People may be taking a second look at McCain now because frankly, with all of the headline-generating freneticism surrounding Giuliani, Romney, and Thompson, they sort of forgot McCain was still in it.

Once a media darling for his often “off the conservative reservation” positions, now often considered the “forgotten” candidate, Senator John McCain soldiers on in his bid to be the Republican nominee for president.

But as former Mayor Rudy Giuliani answers cell phone calls from his wife in the middle of a policy speech, former Senator Fred Thompson announces his candidacy to Jay Leno and then promptly disappears, and former Governor Mitt Romney struggles to get traction in national polls, there is McCain, slowly and steadily, building back some momentum.

I interviewed him a few days ago, and he did something politicians almost never do: he admitted a mistake.  His support of the now-defeated “amnesty” bill for illegal immigrants hurt him with the conservative base, and he has subsequently rethought his position on the issue.  “I got the message,” he told me.  He went on to say that he now favors border enforcement first, before trying to deal with the 12 (?) million illegals already in the country.  

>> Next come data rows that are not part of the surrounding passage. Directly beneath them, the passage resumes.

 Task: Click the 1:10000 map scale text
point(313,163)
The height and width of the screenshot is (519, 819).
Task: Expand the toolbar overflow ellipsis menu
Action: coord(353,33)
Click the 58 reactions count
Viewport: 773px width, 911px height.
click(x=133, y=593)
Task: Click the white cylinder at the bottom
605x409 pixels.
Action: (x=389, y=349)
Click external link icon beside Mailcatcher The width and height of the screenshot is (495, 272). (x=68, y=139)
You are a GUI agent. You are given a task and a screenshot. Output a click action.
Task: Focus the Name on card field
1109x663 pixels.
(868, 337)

I asked him specifically if he thought New York Governor Eliot Spitzer’s proposal to give driver’s licenses to illegals — without requiring a Social Security number or other proof of legal status — was appropriate.  McCain flatly answered, “No, it is not.”

The reason this exchange is important is because McCain is one of two Republican candidates whose candidacies are defined by the two issues brought together by illegal immigration — rule of law and national security.  Giuliani is the other.

That’s why it was crucial for McCain to get in front of it and admit he’d been wrong initially.  Whether there is still time for him to salvage his campaign, we shall soon see.  But there are many positive signs that he may rise again.

First, he was widely considered to have won the GOP debate in New Hampshire last month.  He turned in a strong performance that made a lot of people pause, rather than zip right by him to Giuliani or Romney.  It also got him a lot of renewed media coverage.  People began to rediscover him.  Those who may have forgotten about him or written him off began to take another look.

Second, McCain played into his national security credentials by touring the early caucus and primary states on a “No Surrender” tour designed to rally support for the troop surge in Iraq.  That message was a powerful antidote to the MoveOn.org surrender and smear campaign.  It resonated not just with conservatives but with moderates and independents who don’t want to see the United States humiliated.  Who want to see the military allowed the time to do their job in Iraq. And who understand that what happens in Iraq will affect us in the bigger global war.

Giuliani has national security credentials because of his leadership in New York City on September 11.  But McCain is the only other candidate who’s got that big mantle of credibility on national security, and stands alone among the candidates on a record of  heroism serving in the U.S. military.

The third reason McCain may be picking up steam: the immediate collapse of Fred Thompson.  Thompson was supposed to “replace” McCain as the older, experienced hand with the Reaganesque flair.  After declaring his intention to run on the Tonight Show, he puttered out.  He may be out there campaigning, but nobody knows it.  And much of his money is coming from one state: Tennessee.  You cannot build a national campaign on one state.  So, McCain may be picking up those who fell in love with the idea of Fred Thompson and then fell out of love when they actually saw Fred Thompson in the real campaign world.

McCain, however, has an increasingly serious problem that could derail any comeback scenario: dwindling funds.  His campaign is gravely short on cash.  In the third quarter reporting period, McCain raised over $5 million, behind the fundraising leader, Romney, with $10 million, Giuliani with roughly the same, and Thompson with about $8 million.  You can’t run a campaign on fumes.  McCain — like John Edwards on the Democratic side — may opt for federal matching funds, which would limit how much he could spend but would give his campaign a shot of dough.  He’s going to need more money — a lot of it — if he’s going to stay in.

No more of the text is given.